• [Supplied records]
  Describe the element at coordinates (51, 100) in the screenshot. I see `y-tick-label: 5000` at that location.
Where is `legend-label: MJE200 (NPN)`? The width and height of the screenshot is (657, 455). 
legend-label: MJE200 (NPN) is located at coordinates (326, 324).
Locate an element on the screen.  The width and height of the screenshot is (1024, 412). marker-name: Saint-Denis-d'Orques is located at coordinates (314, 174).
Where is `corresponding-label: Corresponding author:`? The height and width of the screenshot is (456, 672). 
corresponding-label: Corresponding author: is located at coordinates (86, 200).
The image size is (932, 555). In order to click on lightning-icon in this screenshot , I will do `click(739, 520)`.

* * *

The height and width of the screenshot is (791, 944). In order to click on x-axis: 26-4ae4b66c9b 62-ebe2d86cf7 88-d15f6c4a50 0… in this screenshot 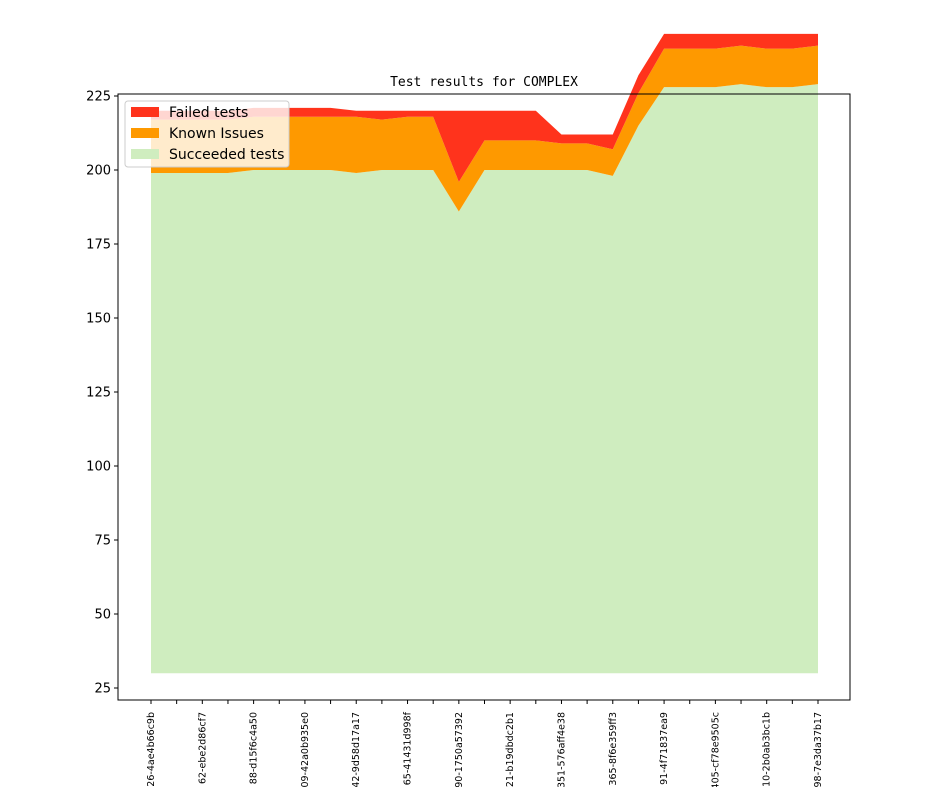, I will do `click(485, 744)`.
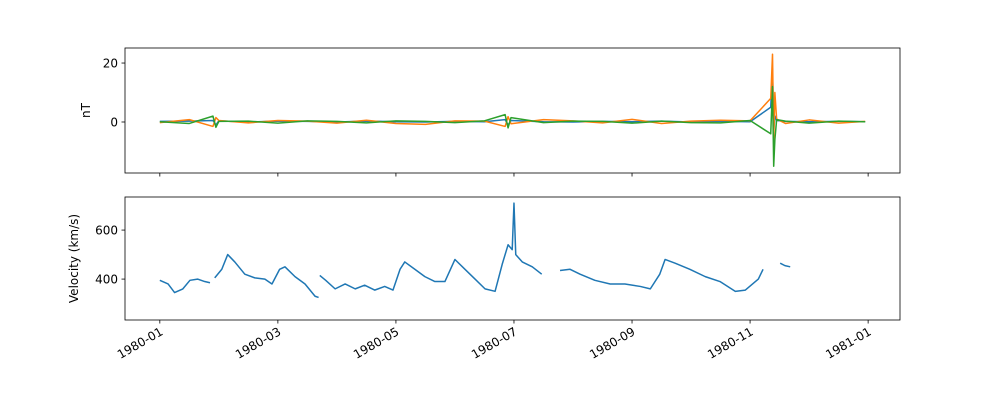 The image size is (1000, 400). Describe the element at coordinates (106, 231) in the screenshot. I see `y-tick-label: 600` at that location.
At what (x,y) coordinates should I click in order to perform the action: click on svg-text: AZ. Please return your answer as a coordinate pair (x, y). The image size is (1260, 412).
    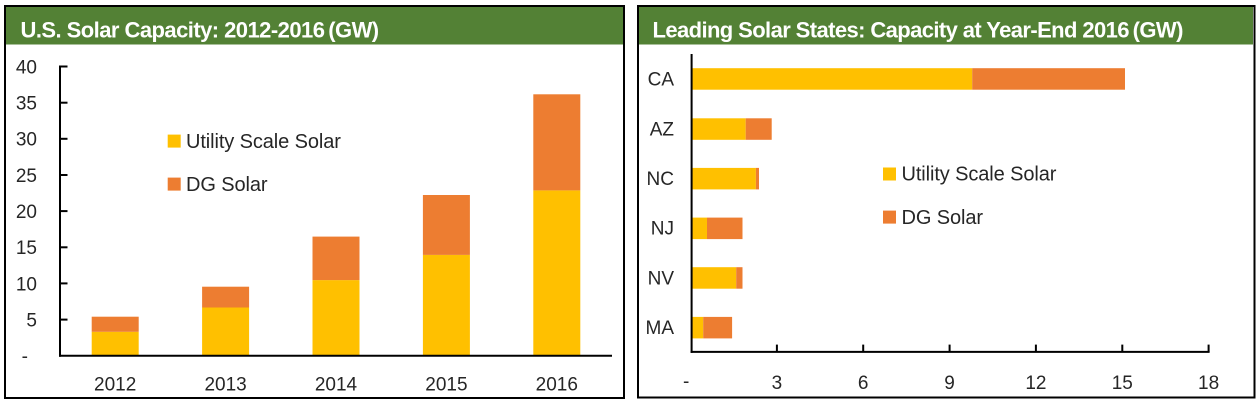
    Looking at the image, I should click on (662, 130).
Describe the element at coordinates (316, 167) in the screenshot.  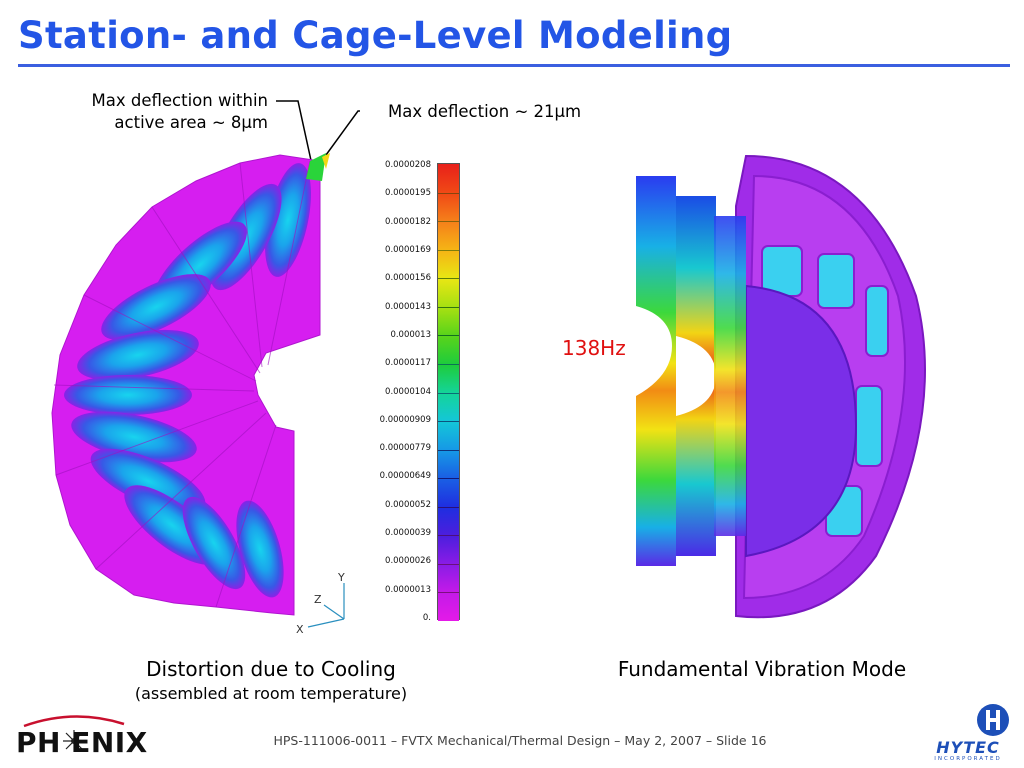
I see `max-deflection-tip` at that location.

• [Assigned task]
Recast the lines from the one containing "Locate an element" up to and including the one containing "The image size is (932, 555)." as a numbered list, leaving out any blank lines.

• [Answer below]
1. Locate an element on the screen.  The width and height of the screenshot is (1024, 412). marker-name: Saint-Denis-d'Orques is located at coordinates (314, 174).
2. Where is `corresponding-label: Corresponding author:`? The height and width of the screenshot is (456, 672). 
3. corresponding-label: Corresponding author: is located at coordinates (86, 200).
4. The image size is (932, 555). In order to click on lightning-icon in this screenshot , I will do `click(739, 520)`.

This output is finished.